Tokat etkinliği aslında 21 Mart'ta Tokat Kent Senatosu'nun ÇEKÜL Başkanı Prof. Dr. Metin Sözen'e verdiği brifing ile başladı. Brifing'e Senato'nun Onur Kurulu üyeleri Tokat Valisi Mehmet Gündoğdu ve Belediye Başkanı Nizamettin Aydın da katıldılar.. (Kurulalı henüz 1,5 yıl olan Tokat Kent Senatosu'nun bu süre içindeki serüveni ve gerçekleştirdiği çalışmaların neler olduğunu görmek için lütfen Senato'nun web kütüğü'ne bakınız...) Başkan Dr. Şaban Dönmezoğlu, Başkan yardımcıları Av. Ufuk Petanoğlu ve Mak. Müh. Tamer Şaylan, Çekül Vakfı Gönüllü İl Temsilcisi ve İl Özel İdare Md. Yrd. Adnan Şahin, Tokat Belediye Başkan Yardımcısı Yunus Yılmaz, Kadın Platformu Başkanı ressam Hülya Erk, İkinci Başkan Tarım Müh. Şeyda Dönmezoğlu, Gençlik Platformu Başkanı Asım Kara etkinlikler ve projeler hakkında bilgi verirken, Tokat'a gelen NTV ekibi de sunumu görüntüledi.

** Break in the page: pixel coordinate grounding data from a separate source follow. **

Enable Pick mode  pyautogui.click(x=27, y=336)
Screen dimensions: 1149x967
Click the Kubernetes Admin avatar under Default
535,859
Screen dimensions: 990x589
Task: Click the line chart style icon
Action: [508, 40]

“SELÇUKLUDAN GÜNÜMÜZE AKAN UZUN YOL”
Oturum Başkanı: Prof. Dr. Metin SÖZEN, ÇEKÜL Vakfı Başkanı.
Konuşmacılar: Prof. Dr. Raci BADEMLİ, Orta Doğu Teknik Üniversitesi Öğretim Üyesi,
Mithat KIRAYOĞLU, ÇEKÜL Vakfı Başkan Vekili,
Prof. Dr. Oktay BELLİ, İstanbul Üniversitesi Öğretim Üyesi,
Avniye TANSUĞ, ÇEKÜL Vakfı İletişim Danışmanı, Hukukçu ve iletişim uzmanı
Prof. Dr. Kenan MORTAN, Dünya Gazetesi Yazarı,
Osman AROLAT, Dünya Gazetesi Genel Yayın Yönetmeni.

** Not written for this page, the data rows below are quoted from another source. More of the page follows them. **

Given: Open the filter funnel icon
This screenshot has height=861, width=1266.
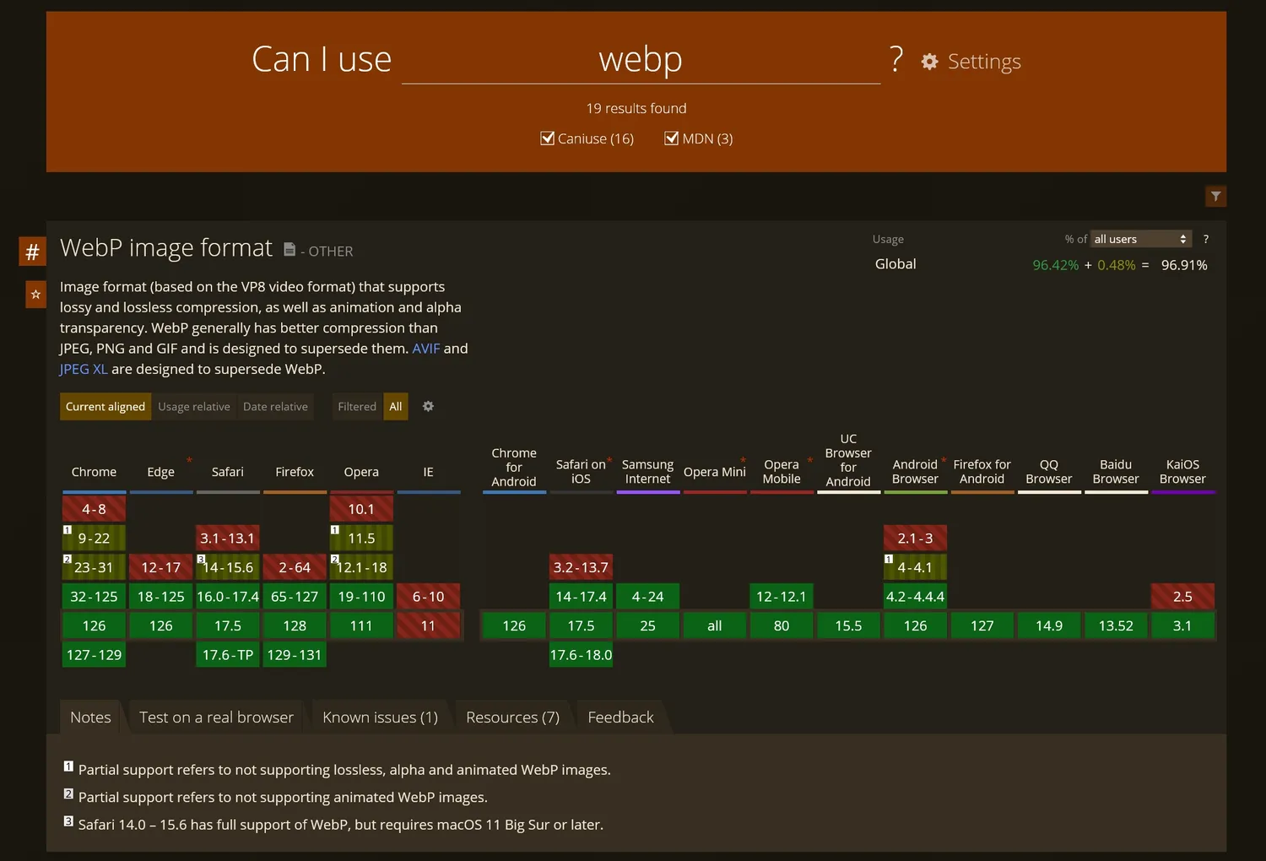Looking at the screenshot, I should pyautogui.click(x=1215, y=196).
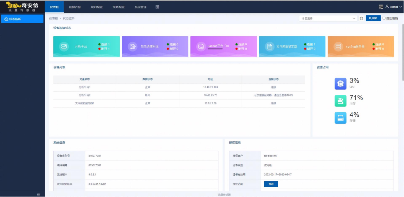The height and width of the screenshot is (197, 404).
Task: Switch to the 威胁告警 tab
Action: [75, 7]
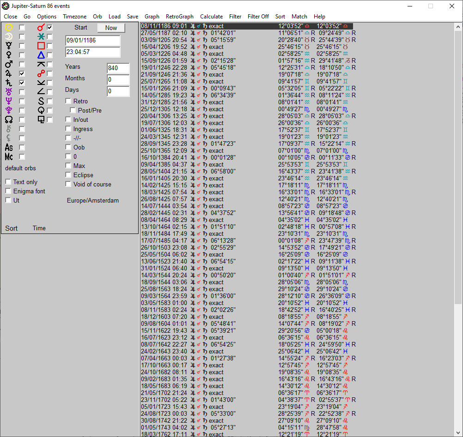Click the red opposition aspect symbol
Image resolution: width=463 pixels, height=437 pixels.
[41, 73]
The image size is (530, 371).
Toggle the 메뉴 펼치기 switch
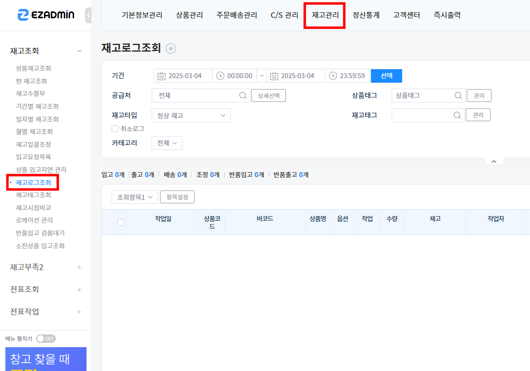tap(46, 339)
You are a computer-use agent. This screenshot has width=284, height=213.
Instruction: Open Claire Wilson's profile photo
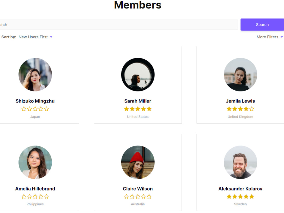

ÇEKÜL Vakfı Başkanı, Tarihi Kentler Birliği Encümen Üyesi ve Danışmanı Prof. Dr. Metin Sözen, oturumu açarken şunları söyledi;
"Dün, Kent Senatosu toplantısından sonra düşündüm. Sistem oturmuş gibiydi. Sabahki konuşmalar ise 'biz farklı bir çizgi oluşturuyoruz' der gibiydi. Dikkat ettim, konuşmalarda 'teşekkür' yoktu. Bu da doğaldı, çünkü iş yapılıp, sahibine iade ediliyordu. 'Ben yaptım' anlayışı yoktu. İşte bu çok önemli. Yapılan yanlışları düzeltmek, doğruları yapabilmek için oturup düşünmek gerek. Yarım yüzyıl hem de devlet parasıyla bu yanlışı nasıl yaptık? diye sormak gerek. Değişme ve yeniden yapılanma olacaksa, bu değişimi doğru sağlamamız lazım. Büyük birleşmenin içinde küçük çıkarlar engel oluşturuyorsa, bu engelin kırılması gerekir. Üniversiteler açıp, 'gelin okuyun' diyoruz. Toprak ve kültür yoksa bu gençlerin geleceği adına zorluk var demektir."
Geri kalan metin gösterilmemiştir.